RIDGE: Well, one of the challenges I think associated with this, as it has occurred in other occasions, in other places around the world, there's going to be a lot of people and a lot of countries making pledges, but the further we get from the initial disaster and the intense reporting, the less money will be trickling in.
And I think it's probably about time that the Western Hemisphere — and I mean all nations — understood that this is the poorest of the poor. They didn't have any public sewage system to start with, inadequate transportation, one airport, poverty level about 80 percent.
And this is about time that the hemisphere got together and helped rebuild this country. Out of this debt, out of this destruction, out of this horror, they can help rebuild, if they're willing to sustain an effort. But it can't be America doing it alone. America needs to take the lead, but we're going to need a lot of partners as well.
CAVUTO: As a former decorated Marine yourself, Secretary, are you ever concerned about the 12,000 or so troops committed to this region, that they might be there a while?

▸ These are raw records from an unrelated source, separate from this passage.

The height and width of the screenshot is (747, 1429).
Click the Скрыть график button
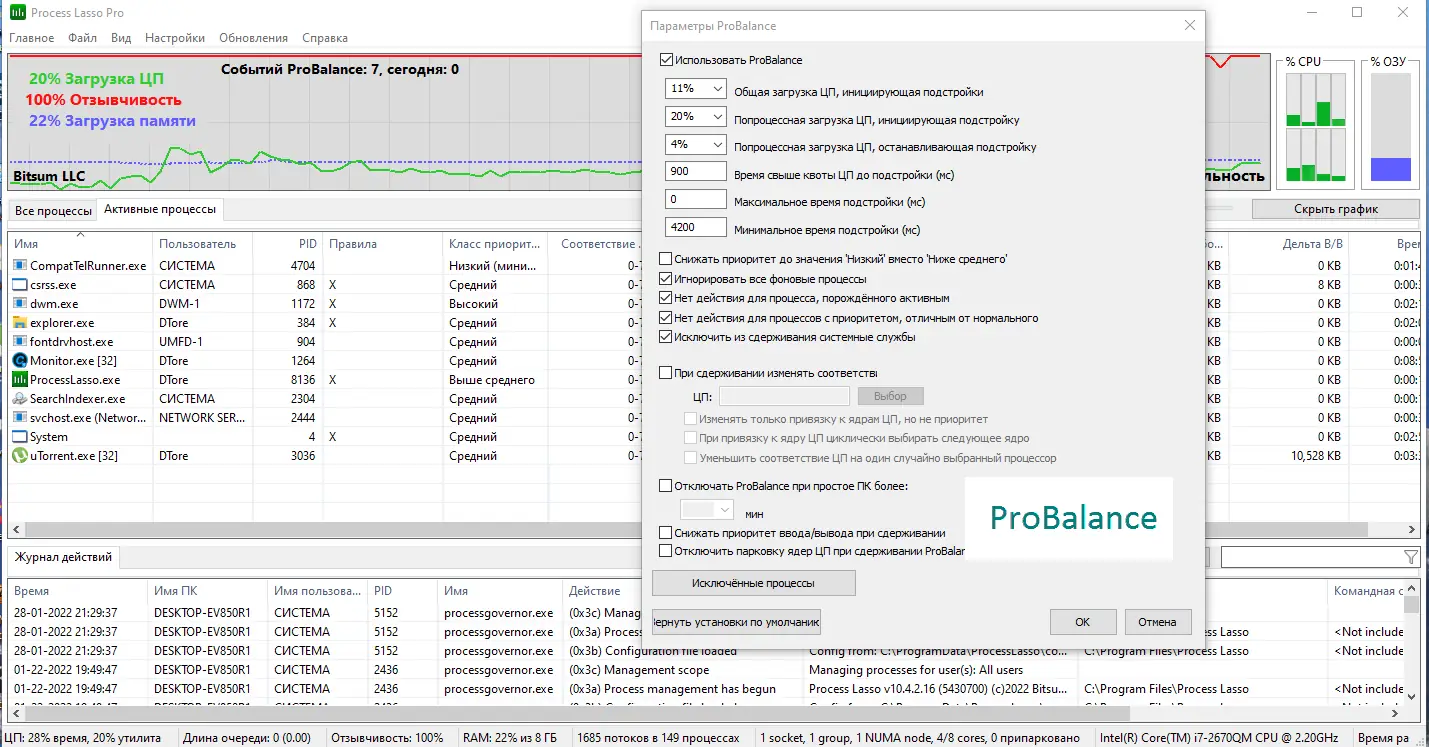coord(1334,208)
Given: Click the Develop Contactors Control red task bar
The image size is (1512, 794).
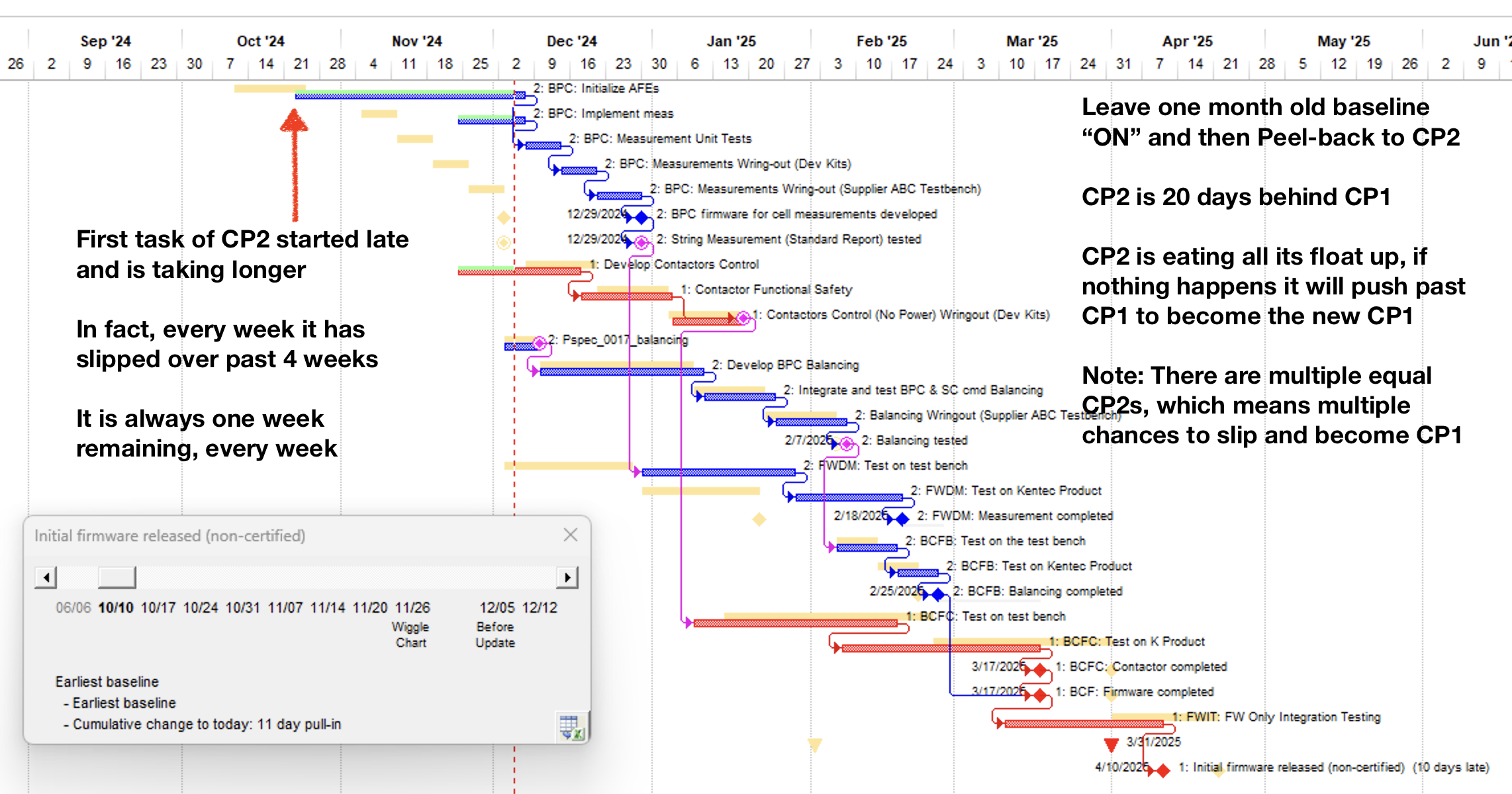Looking at the screenshot, I should point(520,271).
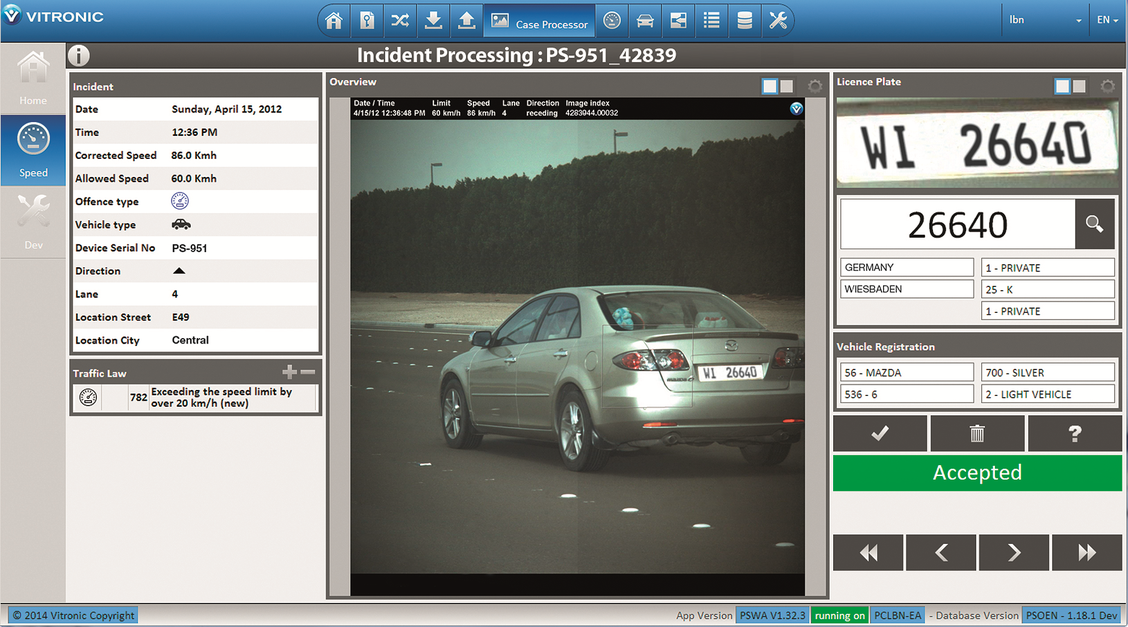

RIDGE: Well, I'm — you know, the Marines and the Army and our military will — will, as they have done in the past, respond with the same kind of courage and commitment and valor required of them in all these precarious situations.
The biggest concern I have is that, if there is so much social unrest, that, if it becomes a violent arena, it really places these men and women in harm's way as they try to be peacekeepers. That's why I think it's very, very important that this effort, not only to keep to peace, but to rebuild the country, is multinational, and not left solely to the United States of America.